Exercise directions
Restate every record that follows, keeping it exact.

Records shown
▽
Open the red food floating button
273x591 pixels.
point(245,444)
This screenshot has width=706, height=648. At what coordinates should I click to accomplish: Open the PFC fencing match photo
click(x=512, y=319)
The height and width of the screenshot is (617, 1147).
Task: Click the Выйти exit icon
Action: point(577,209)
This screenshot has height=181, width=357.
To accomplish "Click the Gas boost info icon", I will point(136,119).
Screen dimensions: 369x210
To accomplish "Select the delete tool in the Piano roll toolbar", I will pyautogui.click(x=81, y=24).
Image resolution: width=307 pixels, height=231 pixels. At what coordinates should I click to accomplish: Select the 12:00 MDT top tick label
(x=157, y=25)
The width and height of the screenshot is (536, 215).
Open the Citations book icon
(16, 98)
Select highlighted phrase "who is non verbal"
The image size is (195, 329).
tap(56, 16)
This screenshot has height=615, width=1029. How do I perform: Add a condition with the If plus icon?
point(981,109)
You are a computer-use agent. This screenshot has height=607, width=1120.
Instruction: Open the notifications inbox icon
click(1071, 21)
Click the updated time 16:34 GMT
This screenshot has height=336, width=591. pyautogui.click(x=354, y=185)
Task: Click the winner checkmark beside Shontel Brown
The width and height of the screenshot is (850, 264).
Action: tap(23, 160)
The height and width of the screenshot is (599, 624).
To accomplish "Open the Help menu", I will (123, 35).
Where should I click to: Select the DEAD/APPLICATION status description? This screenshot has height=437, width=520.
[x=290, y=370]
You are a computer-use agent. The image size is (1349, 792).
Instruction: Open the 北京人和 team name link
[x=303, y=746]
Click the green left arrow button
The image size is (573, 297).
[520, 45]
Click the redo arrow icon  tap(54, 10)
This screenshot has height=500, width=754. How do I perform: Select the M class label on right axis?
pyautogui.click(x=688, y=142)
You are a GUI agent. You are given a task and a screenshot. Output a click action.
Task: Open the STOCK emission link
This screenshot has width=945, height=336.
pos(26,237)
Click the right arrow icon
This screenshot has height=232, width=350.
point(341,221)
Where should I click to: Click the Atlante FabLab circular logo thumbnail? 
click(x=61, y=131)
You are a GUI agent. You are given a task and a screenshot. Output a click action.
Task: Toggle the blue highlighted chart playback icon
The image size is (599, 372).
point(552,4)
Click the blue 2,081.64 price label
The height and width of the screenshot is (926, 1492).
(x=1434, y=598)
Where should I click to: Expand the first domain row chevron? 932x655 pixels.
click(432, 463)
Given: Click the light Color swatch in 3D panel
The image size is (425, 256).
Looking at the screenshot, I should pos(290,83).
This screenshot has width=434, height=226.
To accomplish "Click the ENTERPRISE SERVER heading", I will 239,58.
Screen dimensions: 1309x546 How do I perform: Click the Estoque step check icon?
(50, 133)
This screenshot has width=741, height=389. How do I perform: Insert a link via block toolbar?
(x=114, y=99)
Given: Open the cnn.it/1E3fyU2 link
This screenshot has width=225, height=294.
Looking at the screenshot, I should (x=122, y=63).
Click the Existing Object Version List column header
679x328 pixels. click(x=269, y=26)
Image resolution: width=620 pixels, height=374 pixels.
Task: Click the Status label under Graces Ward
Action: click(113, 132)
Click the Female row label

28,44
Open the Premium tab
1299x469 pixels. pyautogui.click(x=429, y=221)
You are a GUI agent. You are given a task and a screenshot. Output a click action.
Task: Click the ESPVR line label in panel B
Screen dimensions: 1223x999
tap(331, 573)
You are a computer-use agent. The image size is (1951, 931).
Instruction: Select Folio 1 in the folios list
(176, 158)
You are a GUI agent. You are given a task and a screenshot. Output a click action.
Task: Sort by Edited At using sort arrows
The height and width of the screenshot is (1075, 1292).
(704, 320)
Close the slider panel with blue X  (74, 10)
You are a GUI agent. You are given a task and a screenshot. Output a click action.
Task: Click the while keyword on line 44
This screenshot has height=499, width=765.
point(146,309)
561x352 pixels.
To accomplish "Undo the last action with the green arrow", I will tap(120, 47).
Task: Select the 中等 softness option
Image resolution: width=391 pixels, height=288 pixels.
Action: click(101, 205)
△
Task solution
Open the red food floating button
273x591 pixels.
point(245,444)
This screenshot has width=706, height=648. At what coordinates should I click to accomplish: Open the PFC fencing match photo
click(x=512, y=319)
The height and width of the screenshot is (617, 1147).
Task: Click the Выйти exit icon
Action: point(577,209)
This screenshot has height=181, width=357.
To accomplish "Click the Gas boost info icon", I will point(136,119).
Screen dimensions: 369x210
To accomplish "Select the delete tool in the Piano roll toolbar", I will pyautogui.click(x=81, y=24).
Image resolution: width=307 pixels, height=231 pixels. At what coordinates should I click to accomplish: Select the 12:00 MDT top tick label
(x=157, y=25)
The width and height of the screenshot is (536, 215).
Open the Citations book icon
(16, 98)
Select highlighted phrase "who is non verbal"
The image size is (195, 329).
tap(56, 16)
This screenshot has height=615, width=1029. How do I perform: Add a condition with the If plus icon?
point(981,109)
You are a computer-use agent. This screenshot has height=607, width=1120.
Instruction: Open the notifications inbox icon
click(1071, 21)
Click the updated time 16:34 GMT
This screenshot has height=336, width=591. pyautogui.click(x=354, y=185)
Task: Click the winner checkmark beside Shontel Brown
The width and height of the screenshot is (850, 264).
Action: tap(23, 160)
The height and width of the screenshot is (599, 624).
To accomplish "Open the Help menu", I will (123, 35).
Where should I click to: Select the DEAD/APPLICATION status description? This screenshot has height=437, width=520.
[x=290, y=370]
You are a computer-use agent. The image size is (1349, 792).
Instruction: Open the 北京人和 team name link
[x=303, y=746]
Click the green left arrow button
The image size is (573, 297).
[520, 45]
Click the redo arrow icon  tap(54, 10)
This screenshot has height=500, width=754. How do I perform: Select the M class label on right axis?
pyautogui.click(x=688, y=142)
You are a GUI agent. You are given a task and a screenshot. Output a click action.
Task: Open the STOCK emission link
This screenshot has width=945, height=336.
pos(26,237)
Click the right arrow icon
This screenshot has height=232, width=350.
point(341,221)
Where should I click to: Click the Atlante FabLab circular logo thumbnail? 
click(x=61, y=131)
You are a GUI agent. You are given a task and a screenshot. Output a click action.
Task: Toggle the blue highlighted chart playback icon
The image size is (599, 372).
point(552,4)
Click the blue 2,081.64 price label
The height and width of the screenshot is (926, 1492).
(x=1434, y=598)
Where should I click to: Expand the first domain row chevron? 932x655 pixels.
click(432, 463)
Given: Click the light Color swatch in 3D panel
The image size is (425, 256).
Looking at the screenshot, I should pos(290,83).
This screenshot has width=434, height=226.
To accomplish "Click the ENTERPRISE SERVER heading", I will 239,58.
Screen dimensions: 1309x546 How do I perform: Click the Estoque step check icon?
(50, 133)
This screenshot has width=741, height=389. How do I perform: Insert a link via block toolbar?
(x=114, y=99)
Given: Open the cnn.it/1E3fyU2 link
This screenshot has width=225, height=294.
Looking at the screenshot, I should (x=122, y=63).
Click the Existing Object Version List column header
679x328 pixels. click(x=269, y=26)
Image resolution: width=620 pixels, height=374 pixels.
Task: Click the Status label under Graces Ward
Action: click(113, 132)
Click the Female row label

28,44
Open the Premium tab
1299x469 pixels. pyautogui.click(x=429, y=221)
You are a GUI agent. You are given a task and a screenshot. Output a click action.
Task: Click the ESPVR line label in panel B
Screen dimensions: 1223x999
tap(331, 573)
You are a computer-use agent. The image size is (1951, 931).
Instruction: Select Folio 1 in the folios list
(176, 158)
You are a GUI agent. You are given a task and a screenshot. Output a click action.
Task: Sort by Edited At using sort arrows
The height and width of the screenshot is (1075, 1292).
(704, 320)
Close the slider panel with blue X  (74, 10)
You are a GUI agent. You are given a task and a screenshot. Output a click action.
Task: Click the while keyword on line 44
This screenshot has height=499, width=765.
point(146,309)
561x352 pixels.
To accomplish "Undo the last action with the green arrow", I will tap(120, 47).
Task: Select the 中等 softness option
Image resolution: width=391 pixels, height=288 pixels.
Action: click(101, 205)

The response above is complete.